--- Passage to read ---
What do you think is the youngest age someone should lose their virginity? I'd personally be very nervous if I knew my kid was having sex before 16, but I'm completely aware that it's not very realistic; teens developing a genuine libido is gonna happen and they're gonna do what teens do. I feel like this would, for the most part, vary with the person and their level of maturity and self-discipline, but what do I know.
Do you believe in abstaining from sex until marriage? That's a personal choice that isn't mine to make for anyone but me, HOWEVER I do see how waiting until you're legally bound to see how sexually compatible you are may not be a great idea. That's very important to some people so you should know this before you get married, in my own personal opinion.
What is your sexual orientation? Pansexual.
What is something you have acquired with age? TOLERANCE, open-mindedness, the ability to see what's right and wrong is almost never black and white and those also aren't the same thing for every single person, and that's okay. I've definitely learned to see that the world isn't experienced only through my own eyes and my moral compass.
Do you enjoy history? I really don't, I do believe it's important to know history to be aware of what's been tried and failed + why, but I'm just not interested, man. I also was so bad at dates and names and I just found it all boring.
Have you ever changed religions? Haha three times I guess; OG was Roman Catholic just because I was raised that way from birth, but it quickly turned to Christianity, in my earlier 20s I felt the most connection to Neo-Paganism, now I'm an agnostic/atheist of sorts. Got very high doubts that's ever changing.
Have you ever lied about your gender? Nah.
Have you ever designed your own Facebook timeline cover? I've EDITED pictures for that purpose, but I've never like, made some sort of collage or anything for this purpose.
What is one site that closed down that you wish would come back? Give me back my kabam.com Dragons of Atlantis game please I want it back the app is not the same
Are you a fan of the Saw movies? I've never really watched them, honestly, and I'm not very interested just because of the SHEER level of "you don't want to picture this" the traps are. It's not the gore that gets me, I just don't want to imagine going through that stuff; physically seeing it in movie form is anxiety-inducing.
Do you ever forget how old your siblings are? Only my half-siblings; I have none of their ages memorized. It's not that I care less because they're "just half," instead it's that they're not regulars in my life, like I see them once every good few years for a few days at most.
Who last talked about kissing you? Girt, I'm sure.
Did you speak to your father today? No, I haven't for a while. And I'm sure I won't until my nephew's birthday party on the 19th.
Would you ever get gauged ears? The first holes in my earlobes are; they're only 4mm and I don't plan on going any larger because one ear in particular will almost certainly tear if I push it any further.
Do you believe in moving in together before engagement or marriage? That's MY preference, like I definitely think it's wise to see how you exist in the same home before you tie the knot.
Did you ever give a hickey to the last person you kissed or you guys didn’t go that far? Yes.
--- Extracted material ---
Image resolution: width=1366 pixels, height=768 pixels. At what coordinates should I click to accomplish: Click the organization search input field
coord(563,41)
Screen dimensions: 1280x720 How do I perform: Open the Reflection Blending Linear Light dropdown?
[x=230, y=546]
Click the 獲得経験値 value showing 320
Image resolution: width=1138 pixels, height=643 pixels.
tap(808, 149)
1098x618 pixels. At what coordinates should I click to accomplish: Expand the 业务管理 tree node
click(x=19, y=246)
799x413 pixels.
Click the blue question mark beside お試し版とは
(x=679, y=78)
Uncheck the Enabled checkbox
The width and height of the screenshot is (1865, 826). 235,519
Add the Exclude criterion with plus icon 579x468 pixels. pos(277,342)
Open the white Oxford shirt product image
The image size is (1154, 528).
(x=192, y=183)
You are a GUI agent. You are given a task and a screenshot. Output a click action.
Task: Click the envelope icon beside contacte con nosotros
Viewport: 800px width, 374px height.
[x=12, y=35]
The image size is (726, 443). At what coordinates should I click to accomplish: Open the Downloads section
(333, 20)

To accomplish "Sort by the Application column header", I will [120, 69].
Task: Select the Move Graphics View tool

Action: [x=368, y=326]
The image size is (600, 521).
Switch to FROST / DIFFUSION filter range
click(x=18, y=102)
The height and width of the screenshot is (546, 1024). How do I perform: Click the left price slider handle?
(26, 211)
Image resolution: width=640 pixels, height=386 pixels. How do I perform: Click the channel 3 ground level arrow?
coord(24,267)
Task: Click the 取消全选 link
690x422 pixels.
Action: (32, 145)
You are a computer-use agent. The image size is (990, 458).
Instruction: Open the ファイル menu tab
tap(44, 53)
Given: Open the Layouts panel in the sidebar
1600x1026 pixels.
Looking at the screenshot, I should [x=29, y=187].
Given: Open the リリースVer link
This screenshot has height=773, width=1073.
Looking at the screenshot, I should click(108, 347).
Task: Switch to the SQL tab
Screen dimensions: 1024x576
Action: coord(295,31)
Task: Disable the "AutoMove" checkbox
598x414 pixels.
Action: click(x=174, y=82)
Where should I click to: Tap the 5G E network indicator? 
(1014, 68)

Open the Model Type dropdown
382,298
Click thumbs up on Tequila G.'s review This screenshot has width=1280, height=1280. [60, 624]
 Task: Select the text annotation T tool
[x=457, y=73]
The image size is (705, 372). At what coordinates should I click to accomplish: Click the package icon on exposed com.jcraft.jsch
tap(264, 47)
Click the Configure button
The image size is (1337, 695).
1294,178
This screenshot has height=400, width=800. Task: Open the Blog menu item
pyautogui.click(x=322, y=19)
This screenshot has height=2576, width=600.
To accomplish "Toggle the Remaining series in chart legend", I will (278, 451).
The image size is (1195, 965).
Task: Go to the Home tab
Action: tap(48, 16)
---
◆ Given exercise A ◆
Please write out the part of the questionnaire above from "What is one" up to and including "Girt, I'm sure.".
◆ Given exercise B ◆
Answer these from the questionnaire above:
(i) What sexual orientation does the writer give?
(ii) Which kabam.com game does the writer want back?
(iii) How large are the first holes in the writer's earlobes?

◆ Written reply A ◆
What is one site that closed down that you wish would come back? Give me back my kabam.com Dragons of Atlantis game please I want it back the app is not the same
Are you a fan of the Saw movies? I've never really watched them, honestly, and I'm not very interested just because of the SHEER level of "you don't want to picture this" the traps are. It's not the gore that gets me, I just don't want to imagine going through that stuff; physically seeing it in movie form is anxiety-inducing.
Do you ever forget how old your siblings are? Only my half-siblings; I have none of their ages memorized. It's not that I care less because they're "just half," instead it's that they're not regulars in my life, like I see them once every good few years for a few days at most.
Who last talked about kissing you? Girt, I'm sure.

◆ Written reply B ◆
(i) Pansexual.
(ii) Dragons of Atlantis.
(iii) 4mm.